* _What is required_
Retype the lines of the listing below exactly, but only those from the one containing "Given: Click the location pin breadcrumb icon" through the last line; pictures stay out.

* _Records shown_
# # #
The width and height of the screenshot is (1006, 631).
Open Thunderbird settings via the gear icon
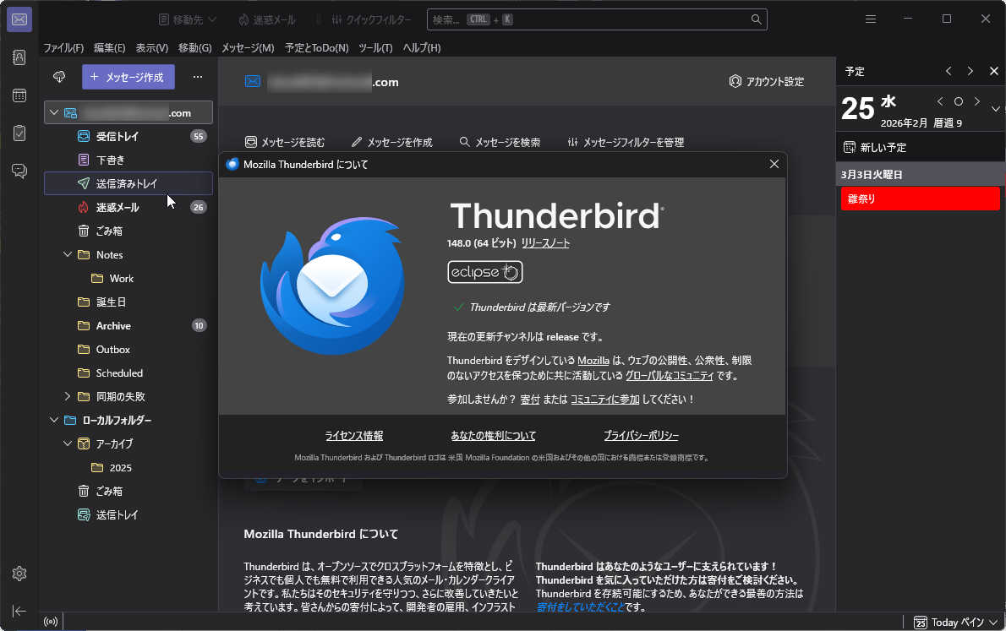point(19,574)
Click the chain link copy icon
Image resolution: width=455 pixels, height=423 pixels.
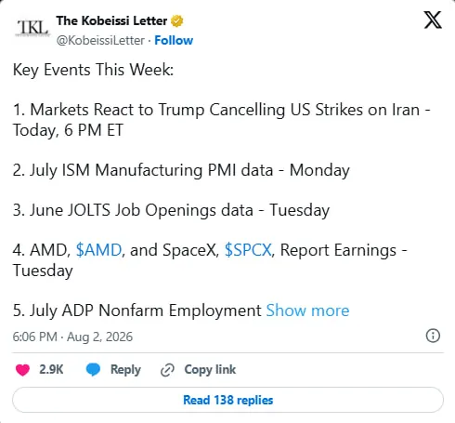(x=167, y=370)
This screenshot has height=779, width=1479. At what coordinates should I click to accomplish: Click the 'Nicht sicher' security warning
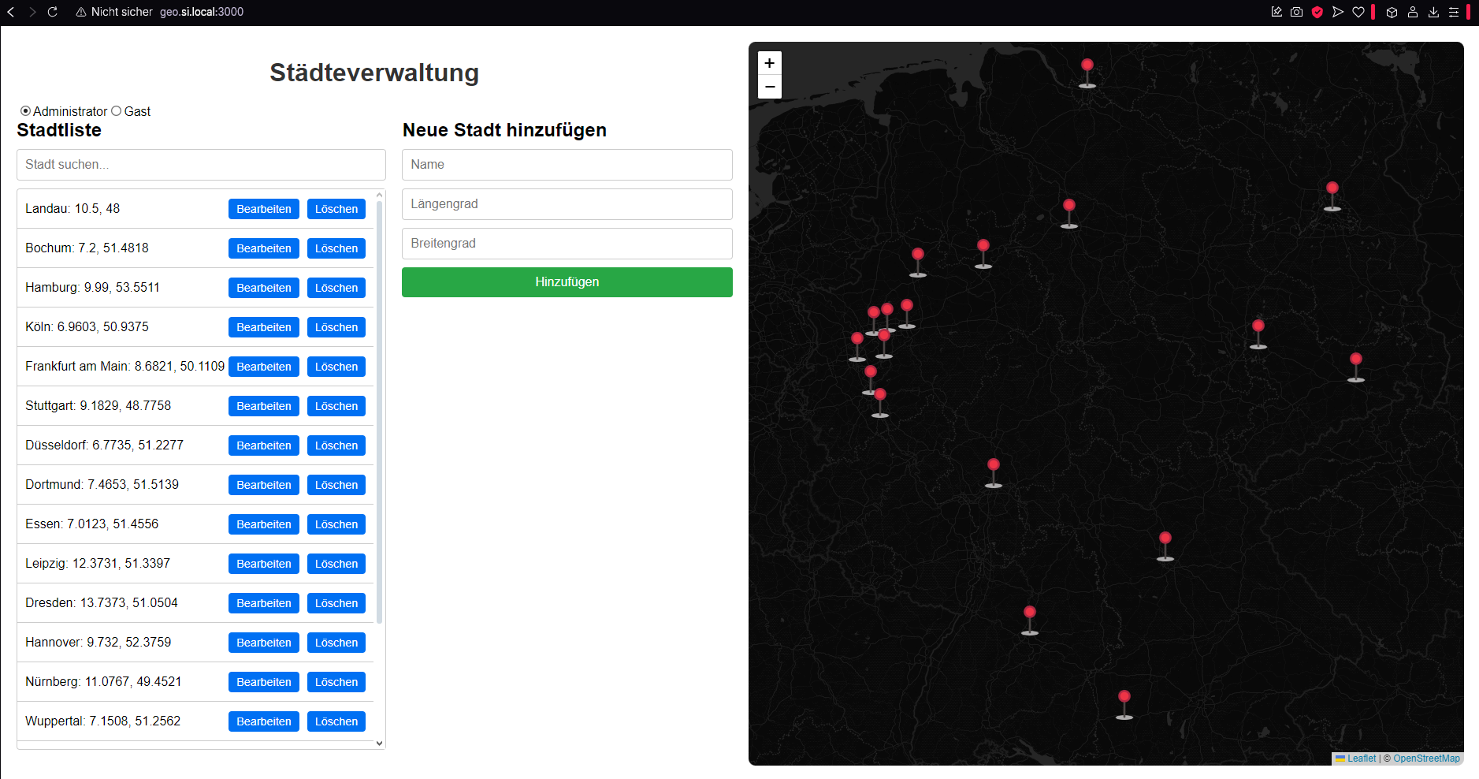114,12
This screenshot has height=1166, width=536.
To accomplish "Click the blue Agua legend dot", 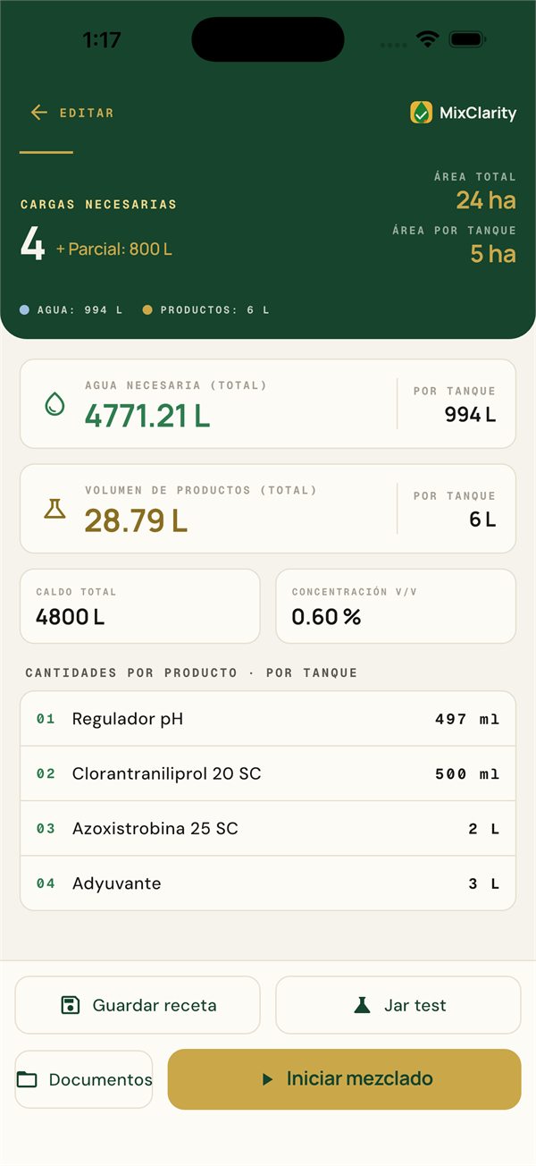I will [25, 310].
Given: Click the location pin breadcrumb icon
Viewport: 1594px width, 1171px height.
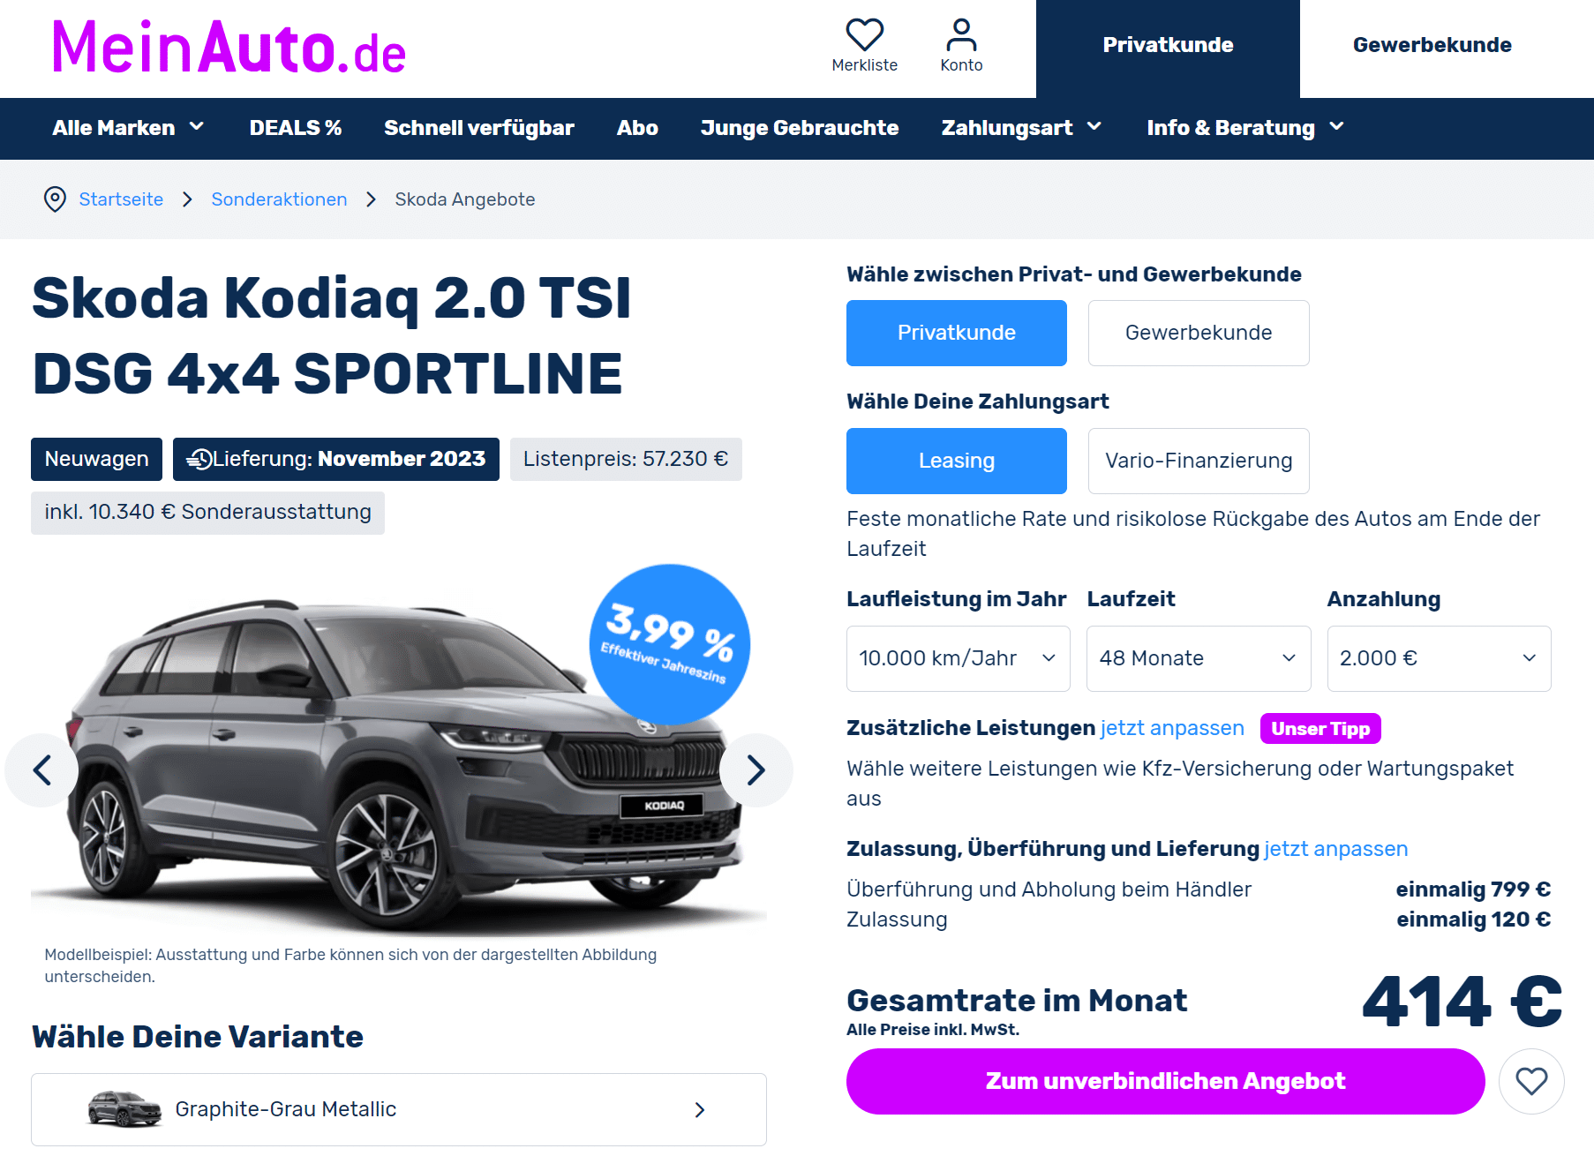Looking at the screenshot, I should [x=55, y=199].
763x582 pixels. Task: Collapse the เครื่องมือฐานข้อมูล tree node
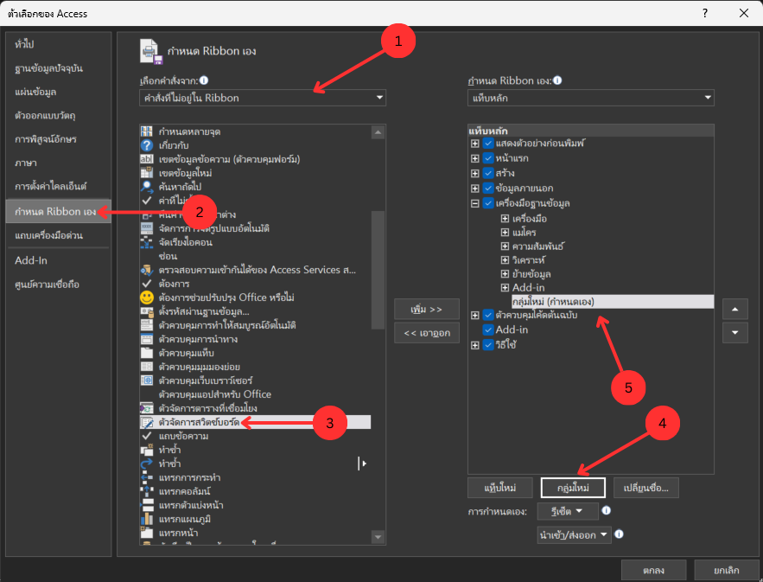[474, 202]
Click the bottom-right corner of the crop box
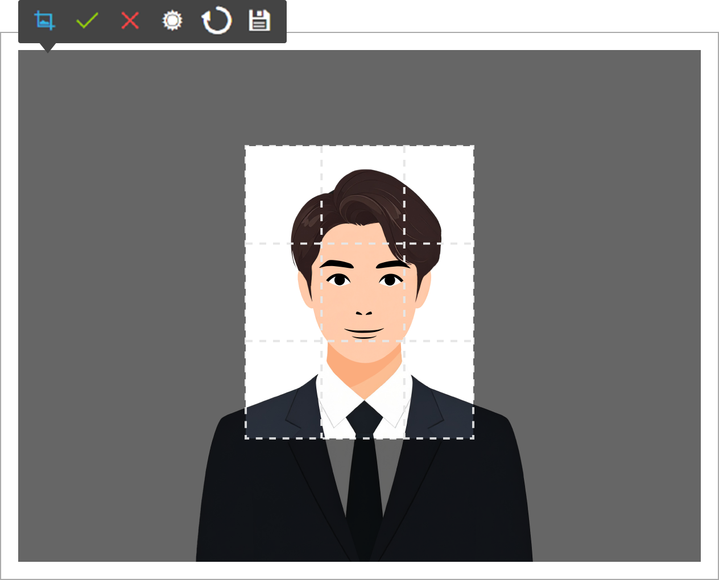719x580 pixels. click(473, 437)
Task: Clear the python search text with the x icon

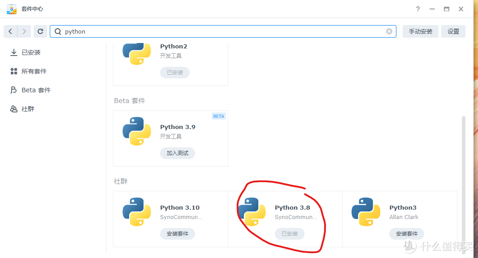Action: (x=389, y=31)
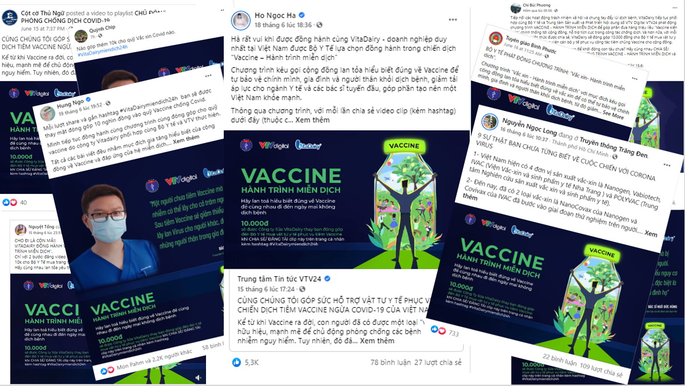Expand Ho Ngoc Ha post with Xem thêm
The height and width of the screenshot is (386, 685).
tap(312, 120)
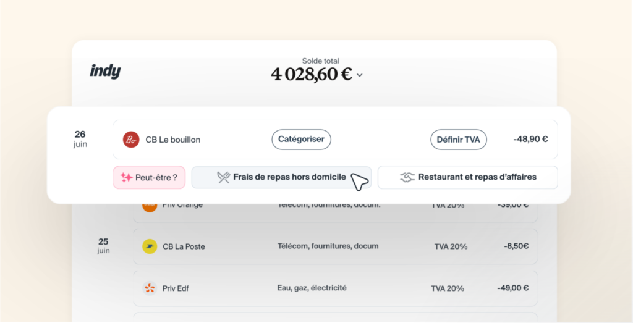The image size is (633, 323).
Task: Select the Peut-être sparkle icon
Action: pos(126,177)
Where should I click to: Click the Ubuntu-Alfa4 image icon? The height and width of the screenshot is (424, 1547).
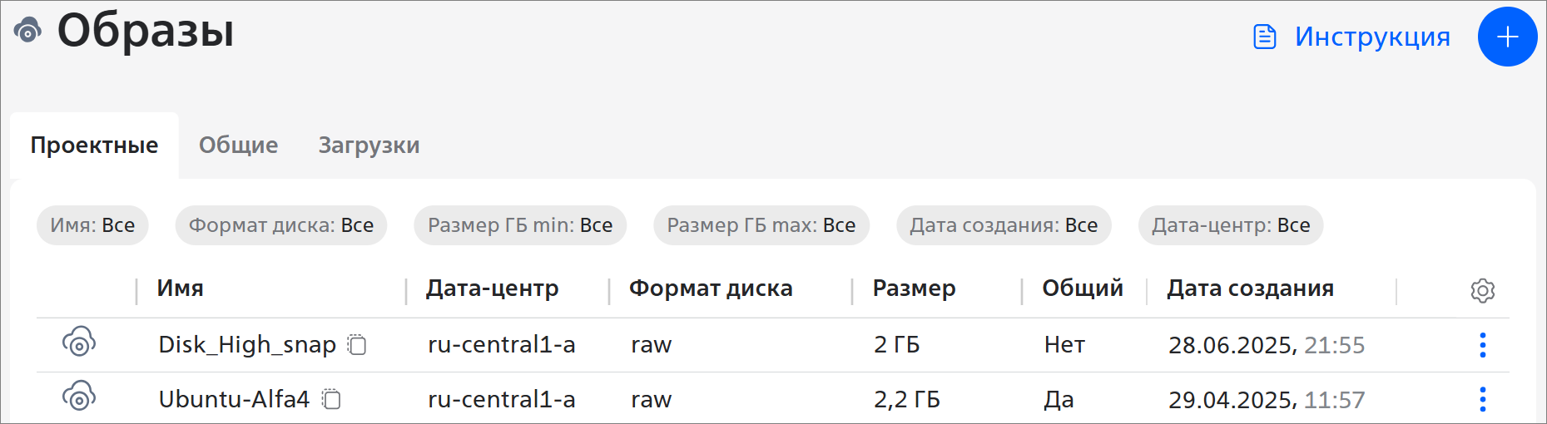[x=79, y=397]
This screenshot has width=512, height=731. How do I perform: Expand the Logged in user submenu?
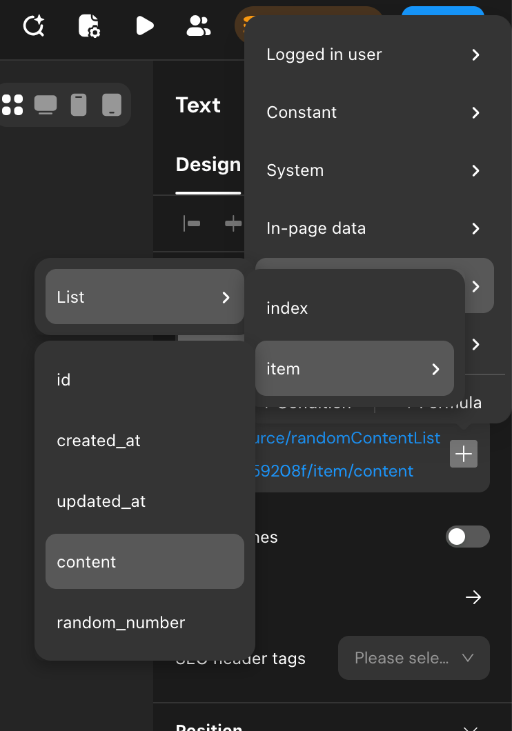[x=373, y=54]
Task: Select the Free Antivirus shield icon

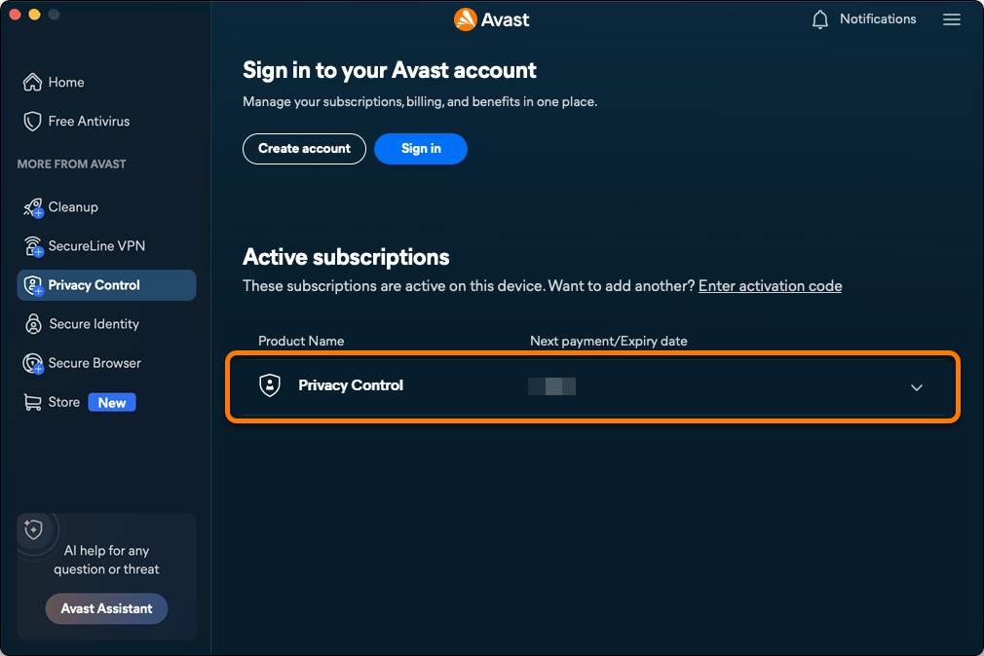Action: pos(32,121)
# # #
* _Your solution_
Given: Click the location pin breadcrumb icon
Viewport: 1594px width, 1171px height.
Looking at the screenshot, I should [x=55, y=199].
763x582 pixels. Task: Collapse the เครื่องมือฐานข้อมูล tree node
[474, 202]
Click the bottom-right corner of the crop box
719x580 pixels. click(473, 437)
Task: Clear the python search text with the x icon

Action: (x=389, y=31)
Expand Ho Ngoc Ha post with Xem thêm
The height and width of the screenshot is (386, 685).
tap(312, 120)
The image size is (633, 323).
Task: Select the Peut-être sparkle icon
Action: pos(126,177)
Where should I click to: Click the Ubuntu-Alfa4 image icon? The height and width of the screenshot is (424, 1547).
[x=79, y=397]
This screenshot has width=512, height=731. How do I perform: Expand the Logged in user submenu?
[x=373, y=54]
Task: Select the Free Antivirus shield icon

Action: pos(32,121)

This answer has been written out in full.